Born into a creative family that includes a clothing designer, a painter, a potter, and a musician, Lindsay Locatelli (Wazo Designs) embraces material exploration. She currently uses polymer—as well as wood, gold leaf, and other materials—to create adornment that is often based on her experiences with the vibrant landscape, flora, and fauna of the American Southwest. Intent on hand-fabricating—and drawing on a background in both graphic and furniture design—Locatelli not only creates art jewelry that straddles the line of wearability, she also often considers the place of adornment off the body. Locatelli’s work in RAM’s collection is a large neckpiece that can be displayed with a wall-mounted support in a contrasting texture and color. This is a true sneak peek as this piece has not even been out on display at RAM yet.

Locatelli is one of the younger artists in RAM’s collection, the winner of a 2017 Minnesota Artist Initiative grant and a repeat at American Craft Council shows, she is pushing the possibilities of both polymer and contemporary art jewelry.

Carlotta Miller
Saturday Morning Market, 2015
34 x 24 inches
Racine Art Museum, Joan M. Spinks Memorial Purchase Award from Watercolor Wisconsin 2015
Photography: Jon Bolton

Kenosha artist Carlotta Miller, whose work has been featured in more than one Watercolor Wisconsin exhibition at RAM’s Wustum Museum, uses watercolor to translate scenes into poetic images that emphasize color as much as form. Miller credits the results to her interest in the seemingly different processes of printmaking and watercolor painting. About her working methods, she states:

I’m drawn to the process of making prints and the spontaneity of watercolors. [This] has allowed me to develop an affinity for the intriguing results of poured watercolor. As I explore this process and the discipline needed in using a limited palette, I continue to be surprised by the randomness of transparent watercolor.

Myra Mimlitsch-Gray
Pitcher with Oval Handle, 1998
Sterling silver
5 7/16 x 5 x 4 1/2 inches
Racine Art Museum, Gift of Karen Johnson Boyd
Photography: Jon Bolton

My work exists as homage and critique as it engages traditional objects, their purpose and presence in contemporary society…Exploring craft’s social function and identity continues to motivate my investigation of new forms. I locate the pieces I make in the domestic sphere: mantel, sideboard, table. Their implied purposes drive the content of my work.

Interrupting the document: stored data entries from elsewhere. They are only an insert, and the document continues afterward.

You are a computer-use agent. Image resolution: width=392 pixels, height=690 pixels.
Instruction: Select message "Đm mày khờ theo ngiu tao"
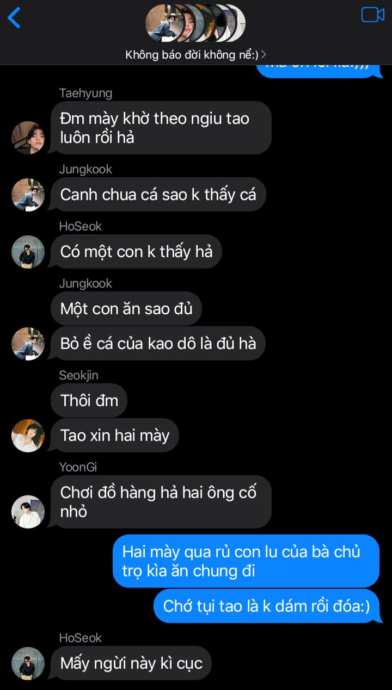161,128
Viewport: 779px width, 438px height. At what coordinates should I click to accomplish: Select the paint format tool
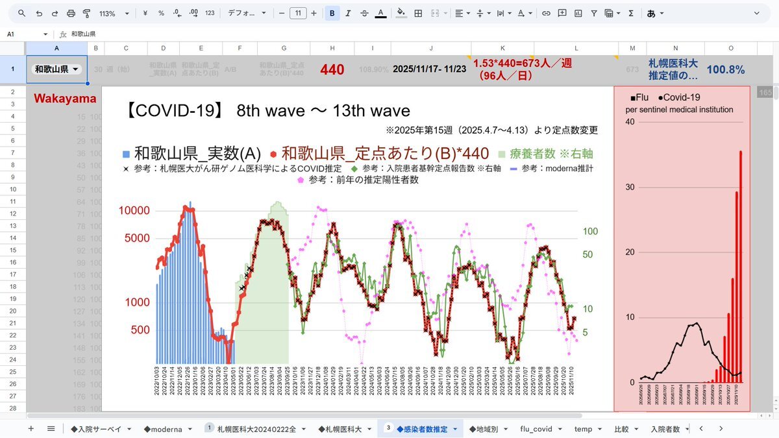86,13
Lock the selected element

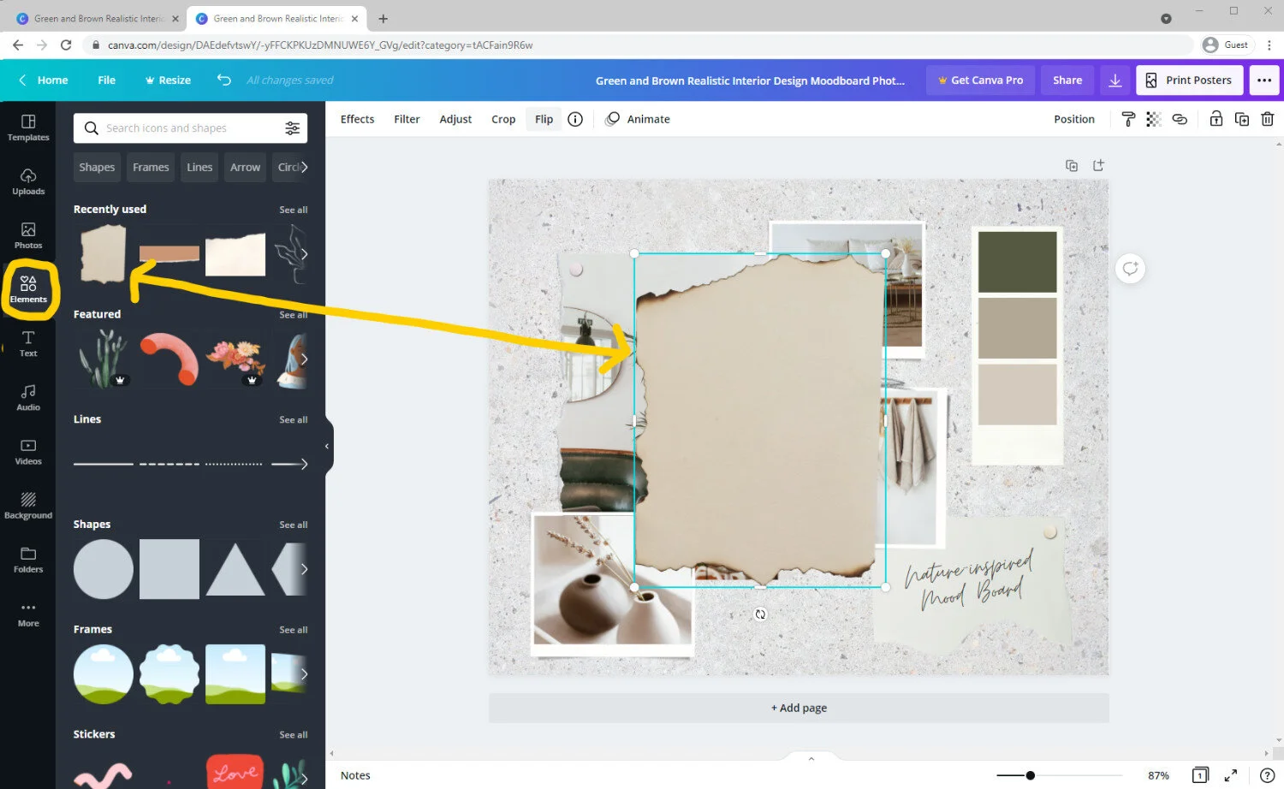1216,119
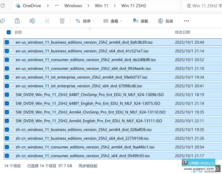Click the share icon in toolbar
Viewport: 222px width, 174px height.
click(47, 21)
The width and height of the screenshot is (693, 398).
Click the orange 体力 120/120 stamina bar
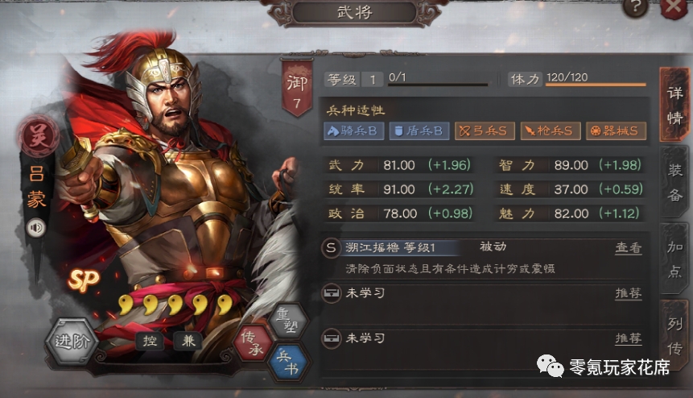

Myra Mimlitsch-Gray blends her academic knowledge of metalsmithing and her desire to understand objects and materials in a singular way by upending concepts of both. While her career output to-date has included non-functional objects based on functional objects, as well as jewelry and sculptural objects, her investigations are often theoretical in nature as she manipulates form and content. In RAM’s collection, Mimlitsch-Gray’s sterling silver Pitcher with Oval Handle has exaggerated hammering marks that reflect her capacity to play with these ideas. She has magnified the planishes—marks that historically signified the human hand in production—to draw attention to the tension between handcrafted traditions and industrial manufacturing. Intentionally and necessarily, Mimlitsch-Gray’s process differs from the traditional techniques. Her intent is not the same; she embarks on an investigation of meaning and relationships, not the creation of a functional object in a formal sense.

An applauded artist, Mimlitsch-Gray is the recipient of numerous awards, and her work is collected nationally and internationally. She has been a Professor at the State University of New York-New Paltz for some time and uses that opportunity to encourage young artists:

I want them to discover their own approach to this vocabulary of objects…The way issues of identity can be explored and expressed through objects is important.

Norma Minkowitz
Hide Me, 1995
Cotton, shellac, paint, resin, and tree branch
30 1/2 x 15 x 9 inches
Racine Art Museum, The Cotsen Contemporary American Basket Collection
Photography: Michael Tropea, Chicago

I often dwell on the mysterious cycles of death and regeneration. In many of my works twigs and branches are left inside and are visible in an eerie way through the exterior of the sculpture, often suggesting connections to the human skeletal or circulatory systems. The outer netting obscures the shape within creating a sense of ambiguity in the shadows of the work. On the surface, paint and stitched lines appear and disappear depending on the light and viewing position. Intricate and random patterns are created by the nature of the open mesh structures. All of these elements combine to convey a sense of energy as the viewer moves around my sculpture. Conceptually, the interlaced fibers can lend a wonderful duality—simultaneously creating a delicate quality, but also implying the strength of steel mesh—symbolic of the human condition.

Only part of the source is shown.